- _Exercise objective_
For the material below, the expected output is exactly the lines between the line holding "YES (725, 1141)" and the line holding "[button] (249, 1205)", inclusive, with pictures left out.

- _Data section_
-=-=-=-=-

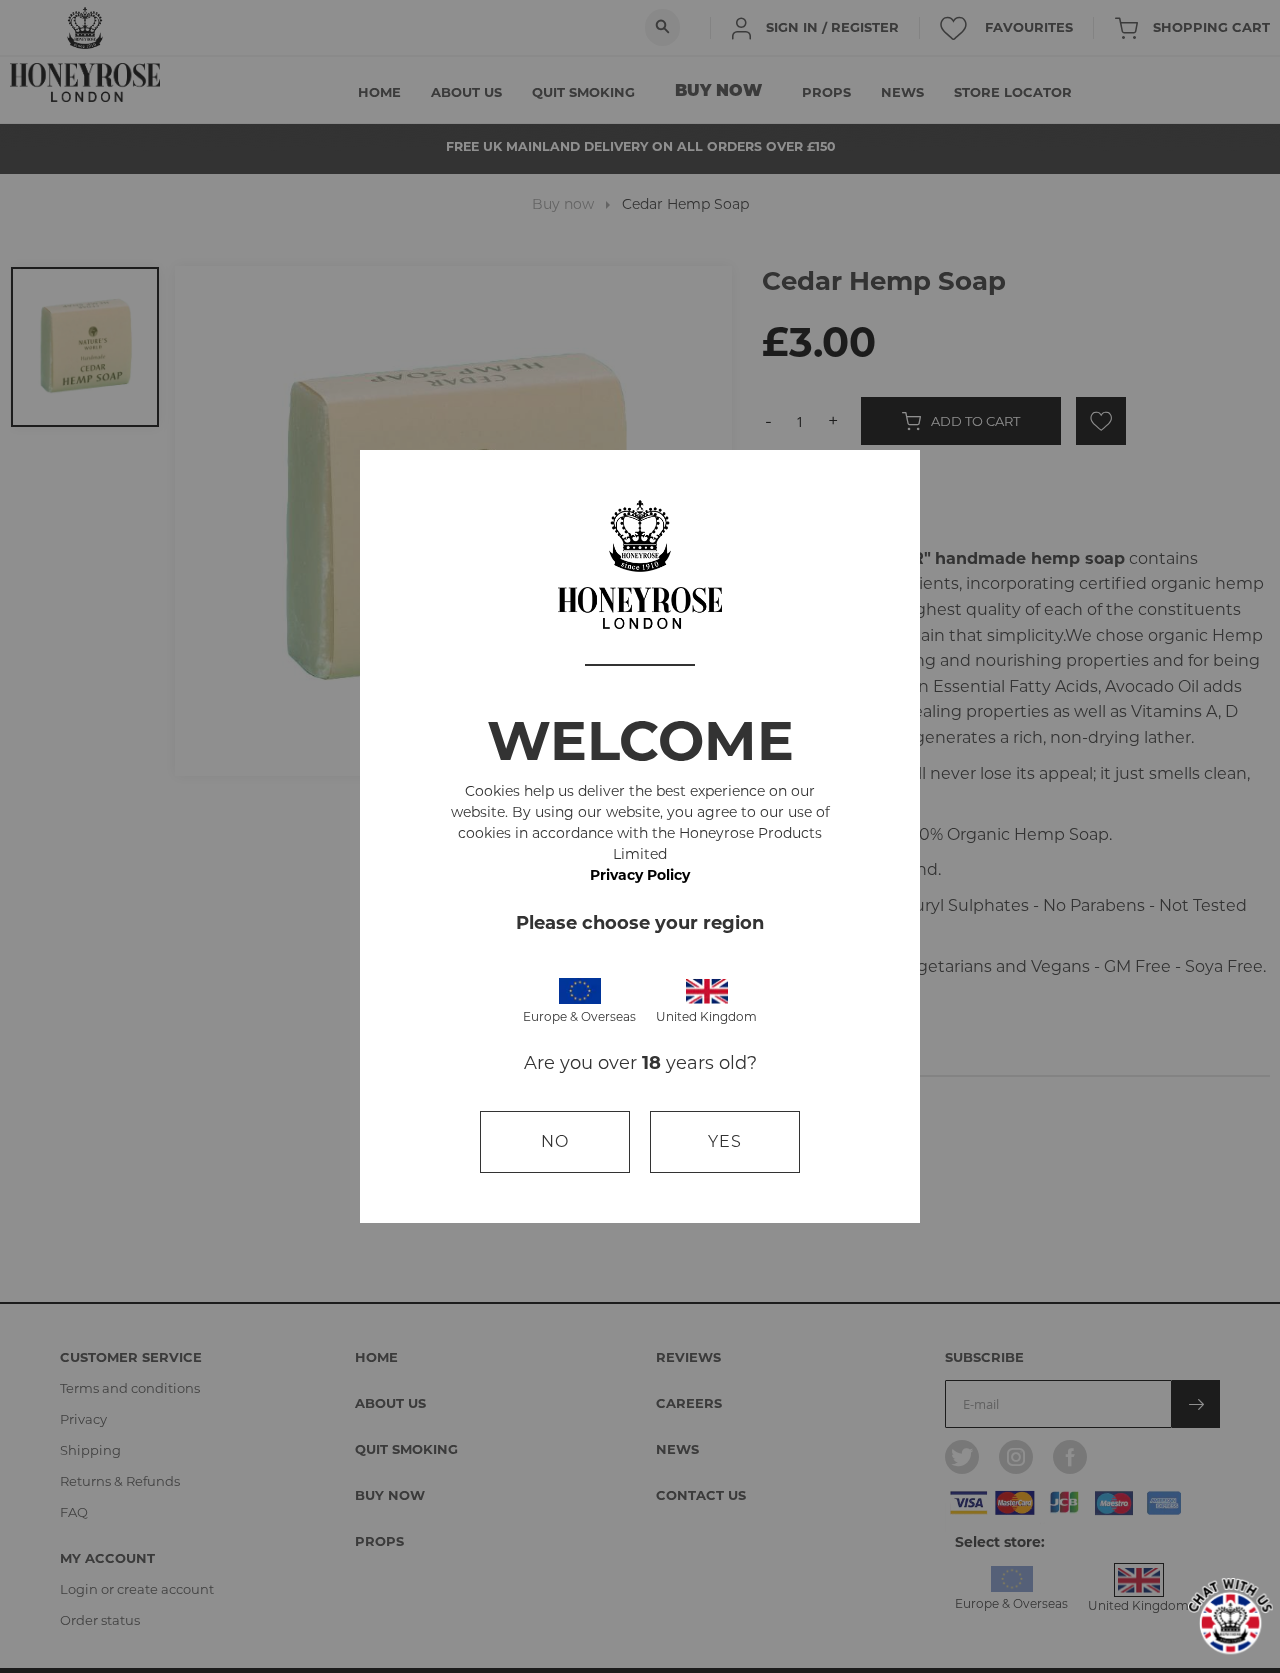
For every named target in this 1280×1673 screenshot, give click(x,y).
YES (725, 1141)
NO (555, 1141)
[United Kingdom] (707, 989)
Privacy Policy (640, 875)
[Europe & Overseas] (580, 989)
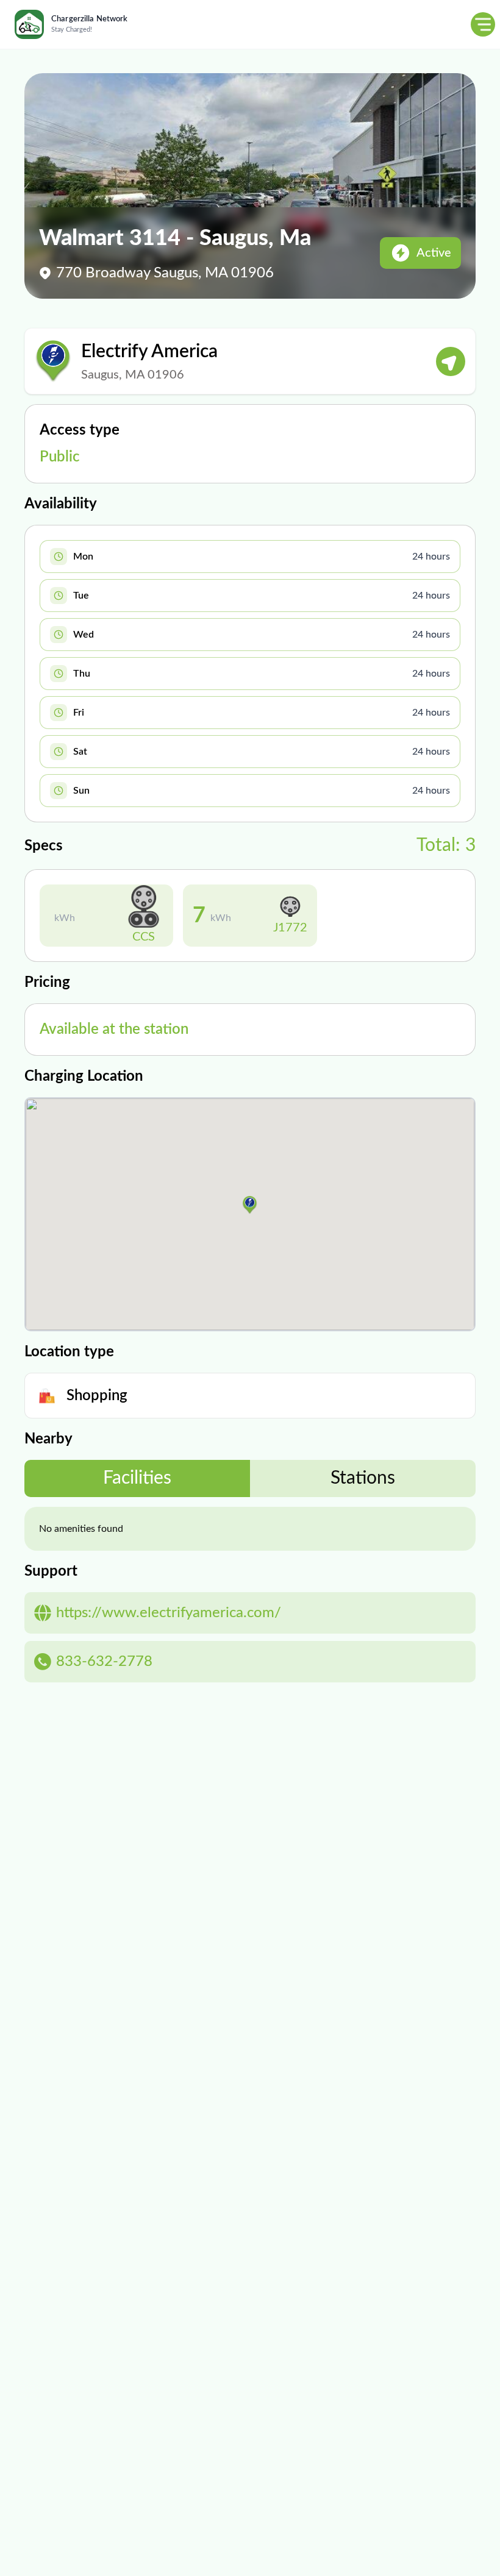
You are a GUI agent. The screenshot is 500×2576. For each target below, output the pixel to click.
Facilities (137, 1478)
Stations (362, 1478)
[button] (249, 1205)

-=-=-=-=-

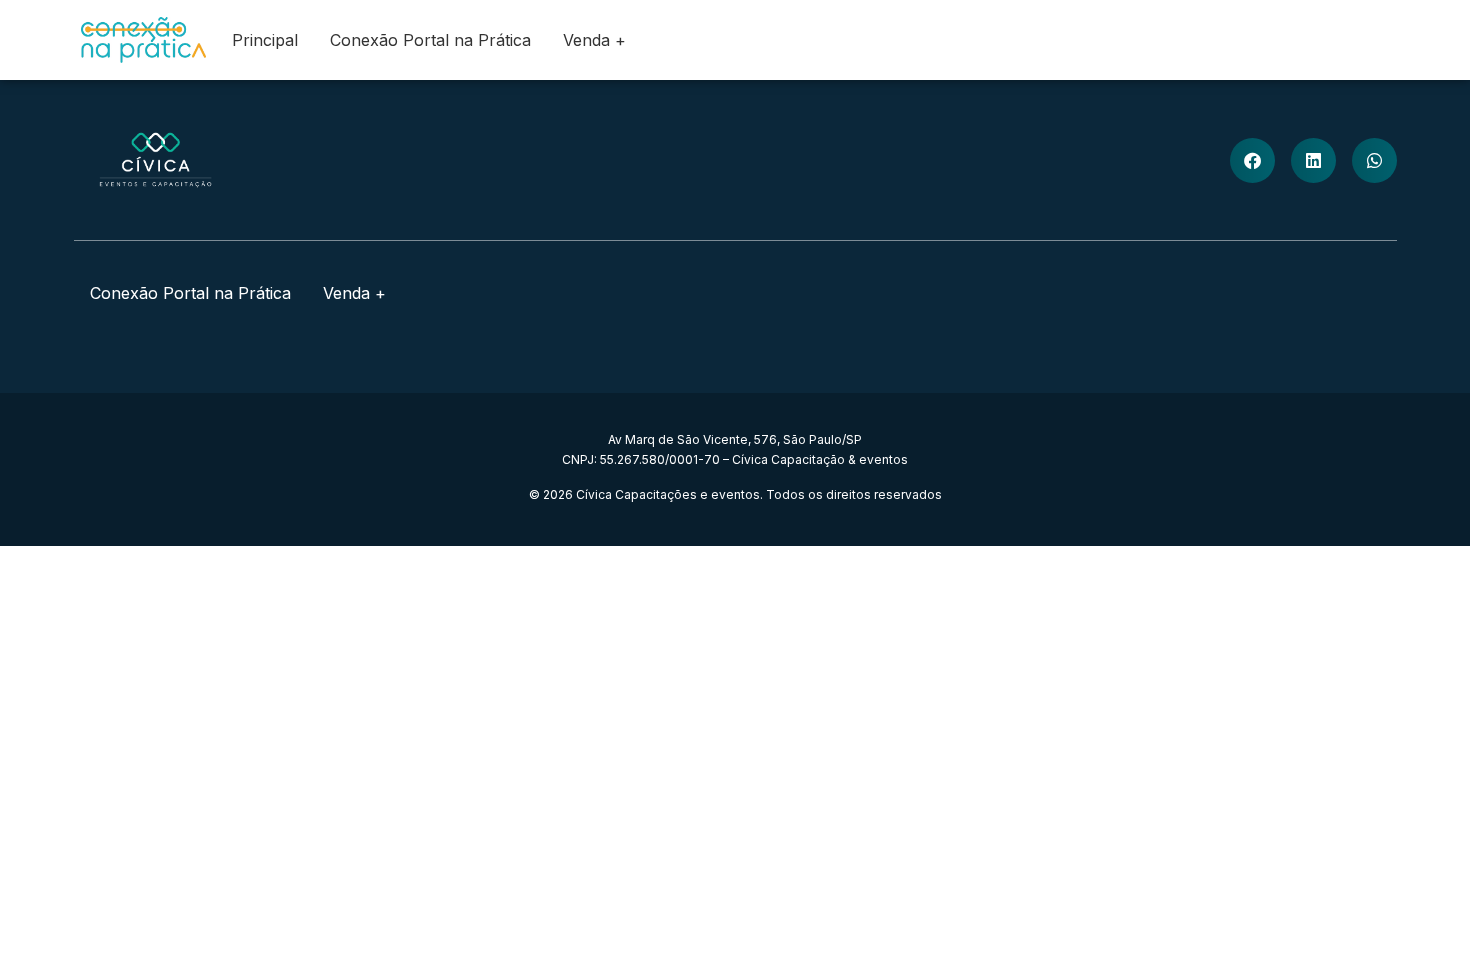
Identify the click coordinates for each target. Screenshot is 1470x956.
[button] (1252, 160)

-=-=-=-=-

- _Written solution_
YES (725, 1141)
NO (555, 1141)
[United Kingdom] (707, 989)
Privacy Policy (640, 875)
[Europe & Overseas] (580, 989)
You are a GUI agent. The screenshot is 500×2576. For each target below, output the pixel to click.
Facilities (137, 1478)
Stations (362, 1478)
[button] (249, 1205)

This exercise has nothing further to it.